Am 27.09.2018 um 11:33 schrieb Riccardo (Jack) Lucchetti:

I was just thinking about it. I vaguely remember a debate we had on one of the two lists at some point (but I may be wrong, I tried googling for it, to no avail) about implementing a mode() function and we got collectively stuck on the case when you have multimodal data. Plus, diff-ing the output of ecdf() wull give you trouble if the mode happens to be the smallest element of the vector.


True, that was a bug. Try this corrected version:

<hansl>

function matrix mode(matrix v)
    # v should be a vector
    E = ecdf(vec(v))
    howmuch = diff(0 | E[,2])[2:] # make sure the 1st is also diffed
    where = imaxc(howmuch)
    return E[where, 1] | howmuch[where]
end function

</hansl>


but then, in case of multi-modal data, what should be done is debatable.

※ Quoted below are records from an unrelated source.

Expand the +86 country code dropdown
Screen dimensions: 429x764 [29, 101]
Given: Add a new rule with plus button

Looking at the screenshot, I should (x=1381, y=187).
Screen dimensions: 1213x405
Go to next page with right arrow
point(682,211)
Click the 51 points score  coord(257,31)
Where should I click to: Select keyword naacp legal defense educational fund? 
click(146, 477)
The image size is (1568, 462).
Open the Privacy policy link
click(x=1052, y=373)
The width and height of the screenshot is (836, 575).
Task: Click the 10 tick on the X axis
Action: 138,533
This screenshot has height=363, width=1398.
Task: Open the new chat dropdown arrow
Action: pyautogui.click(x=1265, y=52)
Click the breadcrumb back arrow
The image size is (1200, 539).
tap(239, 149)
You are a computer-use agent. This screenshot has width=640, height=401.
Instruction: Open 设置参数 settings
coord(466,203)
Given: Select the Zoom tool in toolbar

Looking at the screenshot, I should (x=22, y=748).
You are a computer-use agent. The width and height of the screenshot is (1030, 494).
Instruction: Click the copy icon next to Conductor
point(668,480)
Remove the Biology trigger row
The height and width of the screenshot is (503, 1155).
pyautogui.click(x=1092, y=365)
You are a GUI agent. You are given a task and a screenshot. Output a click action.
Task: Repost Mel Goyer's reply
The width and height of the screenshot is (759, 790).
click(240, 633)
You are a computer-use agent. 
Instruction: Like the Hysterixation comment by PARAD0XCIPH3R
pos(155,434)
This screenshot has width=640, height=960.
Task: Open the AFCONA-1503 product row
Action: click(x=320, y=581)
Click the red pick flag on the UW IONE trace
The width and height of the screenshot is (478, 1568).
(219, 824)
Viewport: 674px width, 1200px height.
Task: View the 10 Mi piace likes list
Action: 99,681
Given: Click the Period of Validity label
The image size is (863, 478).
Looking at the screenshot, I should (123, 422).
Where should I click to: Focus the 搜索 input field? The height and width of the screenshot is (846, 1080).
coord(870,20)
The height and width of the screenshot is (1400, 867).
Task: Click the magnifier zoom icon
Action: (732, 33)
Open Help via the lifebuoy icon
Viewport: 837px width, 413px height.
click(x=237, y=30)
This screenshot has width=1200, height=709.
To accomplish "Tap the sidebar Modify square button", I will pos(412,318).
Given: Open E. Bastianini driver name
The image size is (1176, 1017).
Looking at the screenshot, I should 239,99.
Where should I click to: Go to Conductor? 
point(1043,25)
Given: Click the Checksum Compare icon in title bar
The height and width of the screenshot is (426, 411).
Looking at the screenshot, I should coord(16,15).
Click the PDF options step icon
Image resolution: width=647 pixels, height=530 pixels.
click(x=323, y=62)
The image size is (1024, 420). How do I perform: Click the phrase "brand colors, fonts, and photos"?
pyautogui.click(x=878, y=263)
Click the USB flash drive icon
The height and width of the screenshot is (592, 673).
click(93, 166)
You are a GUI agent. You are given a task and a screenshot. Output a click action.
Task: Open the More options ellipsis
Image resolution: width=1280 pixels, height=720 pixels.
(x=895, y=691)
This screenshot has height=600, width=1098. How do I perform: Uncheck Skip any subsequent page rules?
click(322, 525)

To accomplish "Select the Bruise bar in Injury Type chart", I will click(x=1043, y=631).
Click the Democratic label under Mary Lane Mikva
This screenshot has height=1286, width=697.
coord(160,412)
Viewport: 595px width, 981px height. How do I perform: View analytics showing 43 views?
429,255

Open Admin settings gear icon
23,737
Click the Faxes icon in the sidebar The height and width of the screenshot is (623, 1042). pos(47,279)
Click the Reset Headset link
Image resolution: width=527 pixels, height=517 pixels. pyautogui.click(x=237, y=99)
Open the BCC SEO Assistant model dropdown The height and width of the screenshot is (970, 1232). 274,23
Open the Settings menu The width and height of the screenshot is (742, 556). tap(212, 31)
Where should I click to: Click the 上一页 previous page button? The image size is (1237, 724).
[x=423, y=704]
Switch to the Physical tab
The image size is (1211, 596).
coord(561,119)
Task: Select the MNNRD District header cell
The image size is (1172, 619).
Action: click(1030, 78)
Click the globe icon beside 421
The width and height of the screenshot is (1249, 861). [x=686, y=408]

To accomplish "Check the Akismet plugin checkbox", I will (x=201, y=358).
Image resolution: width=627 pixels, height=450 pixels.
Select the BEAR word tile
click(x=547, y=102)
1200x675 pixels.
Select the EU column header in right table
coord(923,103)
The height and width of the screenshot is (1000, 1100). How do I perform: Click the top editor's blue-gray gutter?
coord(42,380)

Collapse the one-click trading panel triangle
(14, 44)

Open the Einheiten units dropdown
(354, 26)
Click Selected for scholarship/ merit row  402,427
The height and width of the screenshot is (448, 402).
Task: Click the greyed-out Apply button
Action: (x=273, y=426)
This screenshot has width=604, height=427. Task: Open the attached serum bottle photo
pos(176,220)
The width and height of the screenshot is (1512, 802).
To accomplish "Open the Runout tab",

This is partly inherited from the imax*/imin* suite of gretl functions. In 2015 we briefly discussed this on-list. I wrote:

' FWIW, (Python's) Numpy's argmax() and argmin() functions explicitly note that:
"In case of multiple occurrences of the maximum values, the indices corresponding to the first occurrence are returned."'

And you answered:

'This makes sense. I'm not sure if in fact we follow this policy, but if we agree we should I can have a go the the C code to make sure we do, and of course update the docs.'

It looks as if the gretl docs are still silent on the issue. Actually I was surprised that apparently imaxc in your example uno gave the last value, I thought it would return the first of the multi-modes.


I see you're using the mode function as a heuristic criterion to find the data dimensions; maybe we could figure out something else.

I'm happy to hear suggestions. The max line length didn't work because of the file structure.

thanks,

sven